您可以检查每个圆圈数据是否位于内部,如果不存在,则不是圆圈。请记住,我们为圆心的x和y位置以及半径r执行此操作,只有这三个都很好才有效。
def looksLikeACircle(circles: Seq[Circle]) = {
val resultsLists = circles.map { c => List(c.x, c.y, c.r) }.transpose
val cis = resultsLists.map(interval99)
val good = resultsLists.zip(cis).map { case (values, ci) => withinInterval(values, ci) }
val allGood = good.reduceLeft { (acc, v) => acc && v }
allGood
}
val allGood = looksLikeACircle(validCircles)
其中:
def mean(values: Seq[Double]) = values.sum / values.size
def standardDeviation(values: Seq[Double]) = {
val m = mean(values)
math.sqrt(values.map { v => (v - m) * (v - m) }.sum / (values.size - 1))
}
def interval99(values: Seq[Double]) = {
val m = mean(values)
val d = (2.58 * standardDeviation(values))
(m - d, m + d)
}
def withinInterval(values: Seq[Double], ci: (Double, Double)) =
values.forall { v => ci._1 <= v && v <= ci._2 }
嗯,这看起来像是一个圆圈,但也许只是数学。给定足够大的半径,真圆可以在窗口中显示为直线。

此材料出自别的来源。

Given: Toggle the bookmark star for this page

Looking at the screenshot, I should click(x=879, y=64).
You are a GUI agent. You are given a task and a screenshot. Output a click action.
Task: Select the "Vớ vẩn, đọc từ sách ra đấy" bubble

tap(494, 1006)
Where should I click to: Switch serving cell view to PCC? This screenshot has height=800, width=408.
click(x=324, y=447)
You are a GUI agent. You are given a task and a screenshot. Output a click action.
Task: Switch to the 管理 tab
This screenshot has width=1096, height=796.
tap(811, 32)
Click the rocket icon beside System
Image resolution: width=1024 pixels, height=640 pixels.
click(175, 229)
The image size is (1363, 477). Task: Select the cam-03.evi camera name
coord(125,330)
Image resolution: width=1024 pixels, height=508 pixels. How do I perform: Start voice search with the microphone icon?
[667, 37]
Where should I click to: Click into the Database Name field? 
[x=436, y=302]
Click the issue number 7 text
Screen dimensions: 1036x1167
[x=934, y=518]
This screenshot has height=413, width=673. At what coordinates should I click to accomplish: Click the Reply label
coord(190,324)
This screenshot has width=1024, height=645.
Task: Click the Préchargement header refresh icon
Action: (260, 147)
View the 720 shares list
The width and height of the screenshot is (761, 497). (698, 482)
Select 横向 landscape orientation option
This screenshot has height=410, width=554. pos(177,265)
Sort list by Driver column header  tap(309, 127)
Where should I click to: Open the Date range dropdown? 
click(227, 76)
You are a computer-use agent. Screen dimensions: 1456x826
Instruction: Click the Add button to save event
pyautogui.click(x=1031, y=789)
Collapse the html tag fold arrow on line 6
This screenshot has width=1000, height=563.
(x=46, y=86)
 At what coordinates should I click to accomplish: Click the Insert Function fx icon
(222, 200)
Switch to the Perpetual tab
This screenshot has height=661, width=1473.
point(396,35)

问题是:用户是否可以在窗口中创建带有这些点的圆圈?
您可以检查平均圆是否在窗口的边界内:
case class Window(x: Double, y: Double, w: Double, h: Double)
def calculateMeanCircle(circles: Seq[Circle]) = {
val resultsLists = circles.map { c => List(c.x, c.y, c.r) }.transpose
val Seq(xm, ym, rm) = resultsLists.map(mean)
Circle(xm, ym, rm)
}
def isCircleFit(circle: Circle, window: Window) = {
def isWithinBounds(value: Double, bounds: (Double, Double)) = {
bounds._1 <= value && value <= bounds._2
}
val (xMin, xMax) = (circle.x - circle.r, circle.x + circle.r)
val (yMin, yMax) = (circle.y - circle.r, circle.y + circle.r)
val horizontalBounds = (window.x, window.x + window.w)
val verticalBounds = (window.y, window.y + window.h)
val isInside =
isWithinBounds(xMin, horizontalBounds) && isWithinBounds(xMax, horizontalBounds) &&
isWithinBounds(yMin, verticalBounds) && isWithinBounds(yMax, verticalBounds)
isInside
}
val meanCircle = calculateMeanCircle(validCircles)
最后,对于这篇长篇文章开头的points(希望你还在这里)和window:
val window = Window(0, 0, 600, 800)
println("Looks like a circle? " + allGood)
println(meanCircle)
println(window)
println("Is mean circle fit? " + isCircleFit(meanCircle, window))
我们得到:
Looks like a circle? true
Circle(-8.088567489053774E-18,4.4408920985006264E-17,1.0)
Window(0.0,0.0,600.0,800.0)
Is mean circle fit? false
这个窗口内的这些点只能绘制一个象限,所以不合适。
如果:
val points5 = angles180.map { a => (window.w / 2 + math.cos(a), window.h / 2 + math.sin(a)) }
现在好了(它在窗口的中央):
Looks like a circle? true
Circle(300.0,400.0,1.0000000000000144)
Window(0.0,0.0,600.0,800.0)
Is mean circle fit? true
这些点几乎形成一个中心位于(0, 0)和半径r == 1的圆圈怎么样:
val points = Seq(
( 1.0, 0.0),
( 0.0, 1.1),
(-0.9, 0.0),
(-0.1, -1.0)
)
嗯,它看起来像一个,但它当然不适合(但你明白了这一点):
Looks like a circle? true
Circle(0.05805243445692886,0.07674497786857344,1.0288200278337032)
Window(0.0,0.0,600.0,800.0)
Is mean circle fit? false
你需要彻底测试它,因为我没有,也许可以稍微调整一下(或者很多),但是我希望你可以从这里开始。
此外,我认为其中一个标记为java,但我认为你不应该很难转换它。